What the task asks: Filter the entries that follow, copying every line in which the word "mayaraferrari" appears.

Given data:
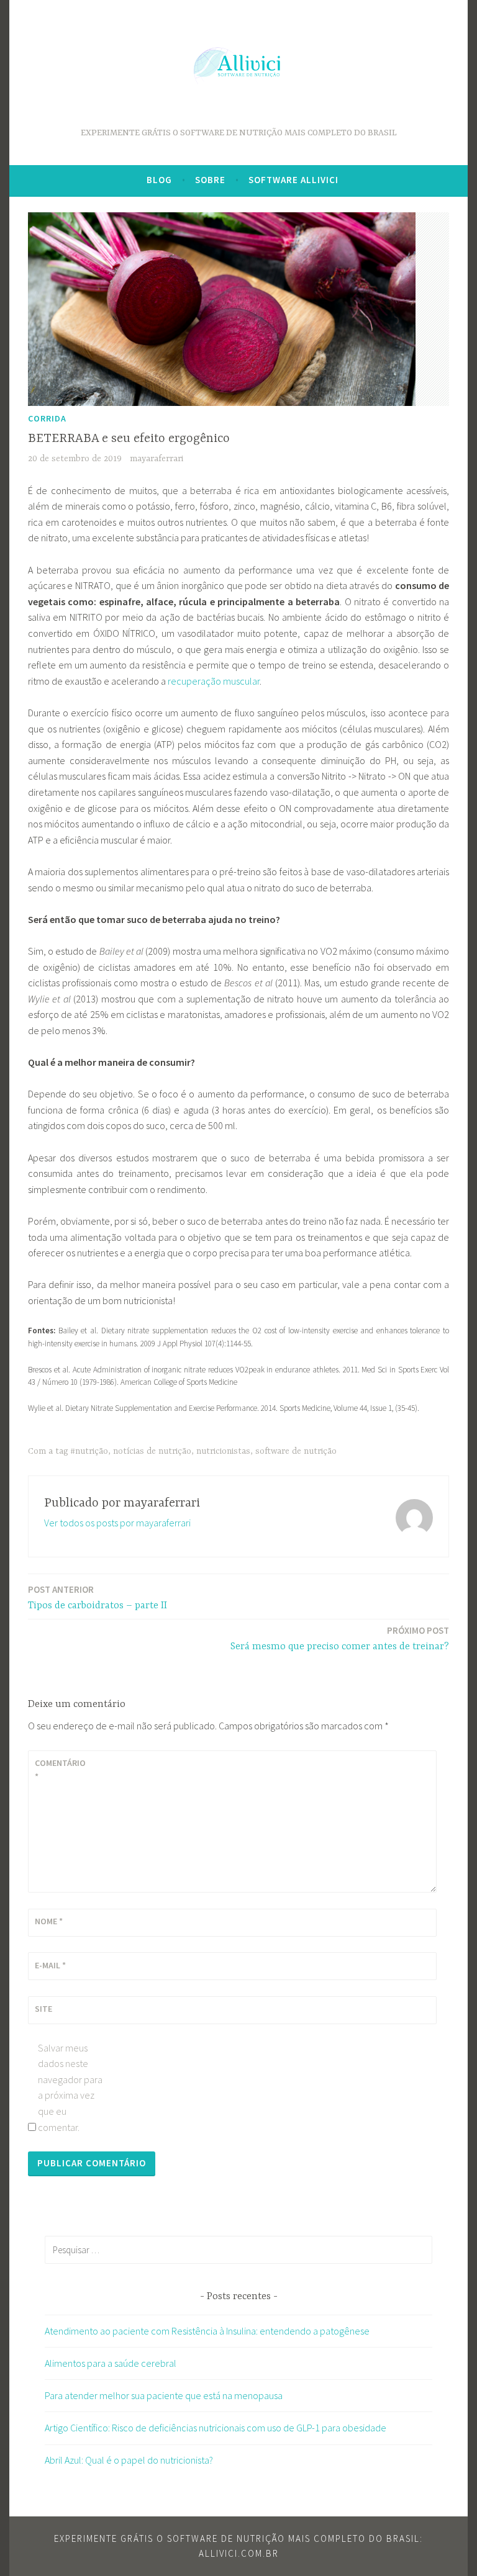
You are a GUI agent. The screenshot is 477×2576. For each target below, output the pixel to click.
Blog (159, 180)
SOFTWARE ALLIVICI (293, 180)
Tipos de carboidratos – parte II (97, 1597)
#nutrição (89, 1451)
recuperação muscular (214, 681)
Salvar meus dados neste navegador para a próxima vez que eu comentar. (70, 2087)
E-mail (50, 1965)
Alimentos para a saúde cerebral (110, 2363)
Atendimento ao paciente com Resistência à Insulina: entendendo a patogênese (208, 2331)
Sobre (210, 180)
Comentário (60, 1769)
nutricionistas (223, 1451)
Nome (49, 1921)
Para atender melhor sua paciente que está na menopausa (164, 2395)
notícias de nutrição (152, 1451)
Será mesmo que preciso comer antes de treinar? (339, 1638)
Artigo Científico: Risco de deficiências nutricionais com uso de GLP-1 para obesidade (215, 2427)
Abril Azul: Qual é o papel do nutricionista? (129, 2460)
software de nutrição (296, 1451)
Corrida (47, 418)
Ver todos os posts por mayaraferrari (117, 1522)
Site (43, 2008)
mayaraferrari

Solution to this task:
Ver todos os posts por mayaraferrari (117, 1522)
mayaraferrari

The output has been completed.